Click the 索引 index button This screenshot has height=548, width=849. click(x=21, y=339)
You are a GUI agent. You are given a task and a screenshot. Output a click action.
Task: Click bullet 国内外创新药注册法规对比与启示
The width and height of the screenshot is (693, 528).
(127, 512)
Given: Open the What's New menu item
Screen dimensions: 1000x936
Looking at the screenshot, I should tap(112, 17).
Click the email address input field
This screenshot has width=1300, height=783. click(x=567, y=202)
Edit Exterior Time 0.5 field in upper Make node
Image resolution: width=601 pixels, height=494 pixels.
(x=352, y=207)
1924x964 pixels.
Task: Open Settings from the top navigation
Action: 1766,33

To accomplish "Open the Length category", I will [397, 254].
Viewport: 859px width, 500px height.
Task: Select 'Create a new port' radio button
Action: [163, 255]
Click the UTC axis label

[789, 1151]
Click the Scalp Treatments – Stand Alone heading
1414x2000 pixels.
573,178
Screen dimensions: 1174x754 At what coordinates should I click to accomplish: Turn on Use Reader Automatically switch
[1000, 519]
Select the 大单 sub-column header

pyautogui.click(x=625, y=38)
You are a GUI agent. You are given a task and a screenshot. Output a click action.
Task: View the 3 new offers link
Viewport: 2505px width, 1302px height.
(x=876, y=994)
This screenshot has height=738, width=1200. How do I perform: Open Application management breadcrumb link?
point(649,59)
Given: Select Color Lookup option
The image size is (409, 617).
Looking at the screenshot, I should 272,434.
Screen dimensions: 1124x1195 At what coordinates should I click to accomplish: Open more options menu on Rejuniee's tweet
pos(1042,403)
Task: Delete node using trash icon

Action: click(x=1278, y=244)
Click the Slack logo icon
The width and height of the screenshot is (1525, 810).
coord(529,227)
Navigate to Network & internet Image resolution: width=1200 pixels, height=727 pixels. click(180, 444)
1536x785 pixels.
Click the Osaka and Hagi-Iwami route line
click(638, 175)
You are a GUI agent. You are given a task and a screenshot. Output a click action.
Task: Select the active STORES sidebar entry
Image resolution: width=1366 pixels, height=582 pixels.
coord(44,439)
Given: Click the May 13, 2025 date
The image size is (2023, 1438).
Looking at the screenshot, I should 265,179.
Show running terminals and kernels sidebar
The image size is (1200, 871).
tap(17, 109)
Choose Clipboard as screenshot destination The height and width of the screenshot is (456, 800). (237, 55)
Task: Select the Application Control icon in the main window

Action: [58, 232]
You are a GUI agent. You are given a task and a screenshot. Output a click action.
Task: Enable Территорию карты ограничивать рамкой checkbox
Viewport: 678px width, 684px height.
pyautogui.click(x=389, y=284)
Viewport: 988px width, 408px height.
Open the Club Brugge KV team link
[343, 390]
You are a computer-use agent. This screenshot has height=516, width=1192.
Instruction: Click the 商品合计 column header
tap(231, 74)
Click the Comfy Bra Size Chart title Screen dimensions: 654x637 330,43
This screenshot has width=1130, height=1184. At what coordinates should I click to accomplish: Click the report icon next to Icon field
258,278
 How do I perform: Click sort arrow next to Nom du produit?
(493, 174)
▬▬▬▬▬▬▬▬▬▬
* **Activity**
Take the lines from the start of the records through the line holding "Given: Open the What's New menu item", both included, and please print them exactly, with nothing else.

* **Response to this task**
Click the 索引 index button This screenshot has height=548, width=849. click(x=21, y=339)
You are a GUI agent. You are given a task and a screenshot. Output a click action.
Task: Click bullet 国内外创新药注册法规对比与启示
The width and height of the screenshot is (693, 528).
(127, 512)
Given: Open the What's New menu item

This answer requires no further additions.